Features

Kenyan media must go back to the drawing board

Thursday, July 29th, 2021 00:00 | By
Media personnel at work. Photo/Courtesy

The leading newspapers in the world take pride in tagging themselves as papers of record.

It means something. Primarily, it means that you can trust their word. But getting to that point is a process.

First, such newspapers have a record they rely on. It means that for years they have published stories that were proved to be true. Every story, however, starts with verification. 

The reporter has to be absolutely sure of the story before penning it. Then the sub-editor desks will check and re-check to be convinced that the event took place as reported. 

The quality control editors would pour through the copy to be doubly sure that what they publish could go on record.

The editors of old had a phrase that constantly played in the mind of a journalist: “Whenever in doubt, leave it out”. 

It is this near guarantee that the stories published in the newspapers of record can withstand the test of verification –  that the story can check out in every respect – that build confidence of readers enabling them to rely on the newspaper.

In the world now inundated by social media where every little gossip goes, keen consumers of media want to know that there is one place, where they can turn to and find authentic stories, separate from the electronic superhighway gossip.

Some of the Kenyan newspapers have been simply confounding this week.

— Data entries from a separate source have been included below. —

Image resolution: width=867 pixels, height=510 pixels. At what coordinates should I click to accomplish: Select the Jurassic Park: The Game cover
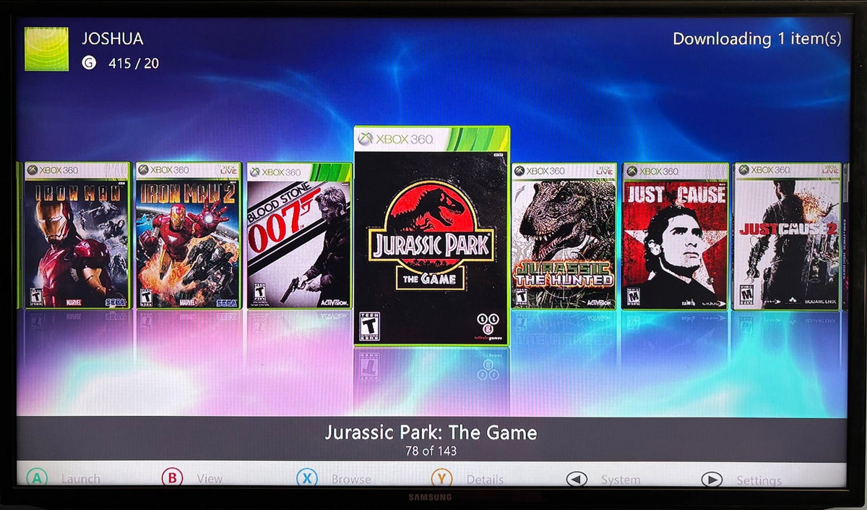click(x=431, y=239)
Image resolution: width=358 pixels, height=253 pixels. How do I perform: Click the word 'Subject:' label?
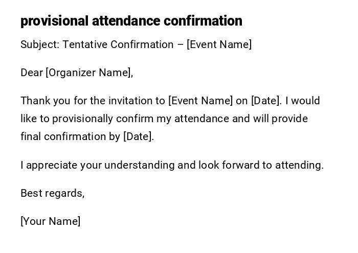click(x=40, y=44)
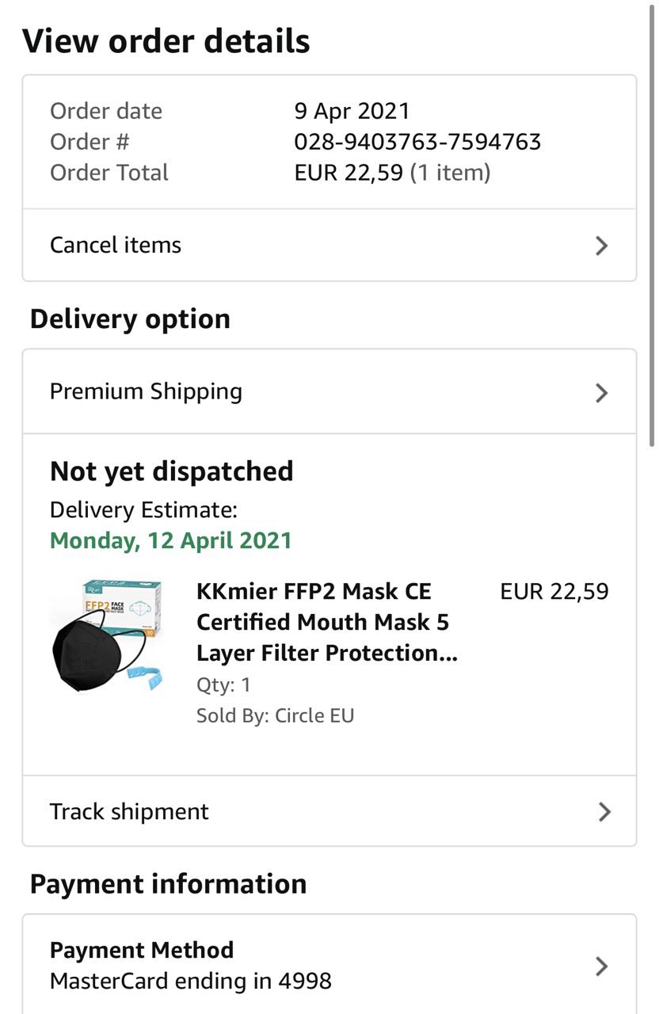Tap the Cancel items label
This screenshot has width=659, height=1014.
tap(116, 246)
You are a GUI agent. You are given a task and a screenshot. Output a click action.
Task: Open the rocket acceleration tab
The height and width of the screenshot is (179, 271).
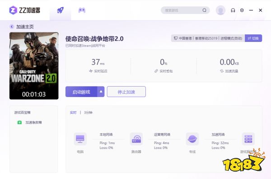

This could be turning the public away from the media.

Last Saturday a leading daily carried a story that the former Prime Minister, Raila Odinga, had reconciled with his erstwhile Nasa running mate; Kalonzo Musyoka. 

The Nasa partners had been feuding, each accusing the other of misdeeds. The  Raila side had accused his four partners – Kalonzo, Musalia Mudavadi, Moses Wetangula and Isaac Ruto of Chama cha Mashinani; who has since reconciled with the Deputy President Willam Ruto, of betrayal. 

The accusation is traced back to 2018 when Raila attended a ceremony at Uhuru Park to swear himself in as the People’s President, but his four partners were a no show.

The partners, on the other hand, accused Raila of betrayal. Their complain has been that Raila’s ODM party, had received money from the Exchequer as part of the Nasa coalition and denied them their fair share. 

Consequently, the four, but particularly Mudavadi and Kalonzo, have been loudly pronouncing the death of Nasa. 

Raila has been seeking to salvage the Nasa outfit; the genesis of newspaper reporting that Raila was keeping Kalonzo in his political corner.

But four days later, the same newspaper reported that Kalonzo had initiated the process of matching his troops out of Nasa. 

This was the exact opposite of the earlier story. It was told simply as a matter of fact as the earlier on,  and the newspaper did not feel any obligation to explain to its readers the change of position.

It was a betrayal of readers. But that was not the only story. On the same day that the paper had pronounced that Raila had persuaded Kalonzo to stick with him in the coalition, it published yet another story that the courts had given a nod to the government to postpone the elections next year. 

The truth was more complicated than that, but the newspaper carried the story anyway and left the chips to fall wherever they may.

How can readers trust the media when the stories media carry cannot be trusted? 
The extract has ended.